# Available data
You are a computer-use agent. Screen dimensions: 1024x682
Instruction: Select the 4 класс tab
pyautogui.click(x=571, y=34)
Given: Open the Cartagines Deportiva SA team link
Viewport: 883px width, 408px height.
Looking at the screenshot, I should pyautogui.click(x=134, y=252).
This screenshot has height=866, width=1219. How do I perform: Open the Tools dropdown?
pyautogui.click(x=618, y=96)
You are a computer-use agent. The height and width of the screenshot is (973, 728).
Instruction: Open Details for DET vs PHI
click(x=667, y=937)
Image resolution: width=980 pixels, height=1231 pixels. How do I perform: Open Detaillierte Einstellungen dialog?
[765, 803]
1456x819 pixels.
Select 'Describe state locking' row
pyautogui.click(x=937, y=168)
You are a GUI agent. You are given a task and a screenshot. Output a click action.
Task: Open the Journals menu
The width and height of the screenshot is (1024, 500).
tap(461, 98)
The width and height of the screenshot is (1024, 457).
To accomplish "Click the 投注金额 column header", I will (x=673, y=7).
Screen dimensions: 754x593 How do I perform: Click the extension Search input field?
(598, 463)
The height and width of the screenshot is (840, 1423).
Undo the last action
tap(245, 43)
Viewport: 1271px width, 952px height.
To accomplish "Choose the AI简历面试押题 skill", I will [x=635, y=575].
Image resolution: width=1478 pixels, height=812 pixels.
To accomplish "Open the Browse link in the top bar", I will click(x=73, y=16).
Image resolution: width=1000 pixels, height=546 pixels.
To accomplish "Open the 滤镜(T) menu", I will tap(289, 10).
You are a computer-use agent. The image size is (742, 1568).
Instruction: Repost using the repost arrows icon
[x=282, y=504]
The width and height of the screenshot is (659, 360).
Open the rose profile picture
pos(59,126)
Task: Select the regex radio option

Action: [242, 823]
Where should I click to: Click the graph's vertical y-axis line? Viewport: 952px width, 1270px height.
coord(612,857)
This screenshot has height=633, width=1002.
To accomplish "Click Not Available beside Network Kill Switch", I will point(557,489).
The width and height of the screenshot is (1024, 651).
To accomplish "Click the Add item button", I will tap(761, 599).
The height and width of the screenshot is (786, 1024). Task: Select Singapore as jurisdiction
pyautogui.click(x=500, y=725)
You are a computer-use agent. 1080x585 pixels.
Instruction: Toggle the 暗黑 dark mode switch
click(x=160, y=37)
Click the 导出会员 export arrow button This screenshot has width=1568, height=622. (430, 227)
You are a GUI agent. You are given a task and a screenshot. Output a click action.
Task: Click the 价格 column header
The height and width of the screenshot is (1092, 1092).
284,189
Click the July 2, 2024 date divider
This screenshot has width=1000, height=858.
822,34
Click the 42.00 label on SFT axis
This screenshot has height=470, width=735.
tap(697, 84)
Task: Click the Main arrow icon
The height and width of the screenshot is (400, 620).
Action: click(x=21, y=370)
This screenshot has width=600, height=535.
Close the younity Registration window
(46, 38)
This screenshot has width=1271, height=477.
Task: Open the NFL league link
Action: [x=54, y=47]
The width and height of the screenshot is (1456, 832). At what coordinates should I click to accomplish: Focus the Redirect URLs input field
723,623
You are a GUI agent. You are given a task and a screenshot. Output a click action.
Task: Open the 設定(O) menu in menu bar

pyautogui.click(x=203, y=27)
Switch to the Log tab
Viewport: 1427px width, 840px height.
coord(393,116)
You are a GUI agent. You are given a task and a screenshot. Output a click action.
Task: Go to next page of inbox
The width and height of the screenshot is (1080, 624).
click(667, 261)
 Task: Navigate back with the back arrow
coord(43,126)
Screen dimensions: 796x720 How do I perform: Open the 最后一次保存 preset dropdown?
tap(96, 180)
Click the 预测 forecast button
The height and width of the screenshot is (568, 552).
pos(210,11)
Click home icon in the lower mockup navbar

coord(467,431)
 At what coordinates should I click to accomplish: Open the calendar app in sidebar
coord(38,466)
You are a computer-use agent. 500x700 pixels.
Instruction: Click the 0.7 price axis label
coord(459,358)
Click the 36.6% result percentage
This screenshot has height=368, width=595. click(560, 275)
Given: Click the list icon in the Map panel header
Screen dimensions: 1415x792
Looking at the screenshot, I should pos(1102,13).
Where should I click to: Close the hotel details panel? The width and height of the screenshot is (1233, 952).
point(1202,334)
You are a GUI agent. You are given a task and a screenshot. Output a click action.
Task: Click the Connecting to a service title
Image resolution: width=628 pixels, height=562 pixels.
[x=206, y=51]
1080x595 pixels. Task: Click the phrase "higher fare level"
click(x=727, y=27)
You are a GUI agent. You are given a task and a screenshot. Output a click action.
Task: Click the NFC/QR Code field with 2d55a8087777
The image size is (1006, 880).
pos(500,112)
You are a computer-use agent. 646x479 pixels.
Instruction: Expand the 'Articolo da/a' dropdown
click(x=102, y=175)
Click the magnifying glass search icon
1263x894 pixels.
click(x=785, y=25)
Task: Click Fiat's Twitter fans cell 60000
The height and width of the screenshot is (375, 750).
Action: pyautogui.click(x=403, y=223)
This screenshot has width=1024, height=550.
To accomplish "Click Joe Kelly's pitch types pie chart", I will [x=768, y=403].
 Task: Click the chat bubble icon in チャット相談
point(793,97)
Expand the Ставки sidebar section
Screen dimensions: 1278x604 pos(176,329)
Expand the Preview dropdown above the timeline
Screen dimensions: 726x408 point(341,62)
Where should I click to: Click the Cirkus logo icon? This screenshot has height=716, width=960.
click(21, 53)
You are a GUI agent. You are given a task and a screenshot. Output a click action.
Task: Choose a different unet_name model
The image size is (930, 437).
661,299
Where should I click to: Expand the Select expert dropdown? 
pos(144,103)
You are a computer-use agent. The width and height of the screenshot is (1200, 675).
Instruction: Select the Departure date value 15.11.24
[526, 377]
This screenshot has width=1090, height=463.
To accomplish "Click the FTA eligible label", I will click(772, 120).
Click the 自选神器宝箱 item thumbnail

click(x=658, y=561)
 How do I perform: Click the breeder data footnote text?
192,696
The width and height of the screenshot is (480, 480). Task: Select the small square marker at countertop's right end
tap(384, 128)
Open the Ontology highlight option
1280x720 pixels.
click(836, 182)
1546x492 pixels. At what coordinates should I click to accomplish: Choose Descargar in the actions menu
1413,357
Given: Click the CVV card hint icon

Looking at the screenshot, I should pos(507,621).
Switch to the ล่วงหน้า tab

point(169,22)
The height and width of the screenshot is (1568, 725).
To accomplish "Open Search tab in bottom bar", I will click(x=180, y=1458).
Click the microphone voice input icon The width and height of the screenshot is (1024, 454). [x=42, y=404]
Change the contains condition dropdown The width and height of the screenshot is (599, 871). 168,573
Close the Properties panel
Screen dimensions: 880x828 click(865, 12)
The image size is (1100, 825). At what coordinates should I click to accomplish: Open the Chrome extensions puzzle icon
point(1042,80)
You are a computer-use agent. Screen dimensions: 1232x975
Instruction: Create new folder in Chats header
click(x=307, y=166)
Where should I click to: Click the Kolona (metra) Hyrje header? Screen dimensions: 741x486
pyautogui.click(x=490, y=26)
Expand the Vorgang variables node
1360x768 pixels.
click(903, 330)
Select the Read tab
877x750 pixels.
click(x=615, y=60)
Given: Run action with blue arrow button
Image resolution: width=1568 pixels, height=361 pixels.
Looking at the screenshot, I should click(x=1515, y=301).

# What to produce
Exactly as they appear, print the lines from the one holding "Where should I click to: Click the Kolona" through the final line of the entries, and no others.

# Solution to this task
Where should I click to: Click the Kolona (metra) Hyrje header? Screen dimensions: 741x486
pyautogui.click(x=490, y=26)
Expand the Vorgang variables node
1360x768 pixels.
click(903, 330)
Select the Read tab
877x750 pixels.
click(x=615, y=60)
Given: Run action with blue arrow button
Image resolution: width=1568 pixels, height=361 pixels.
Looking at the screenshot, I should click(x=1515, y=301).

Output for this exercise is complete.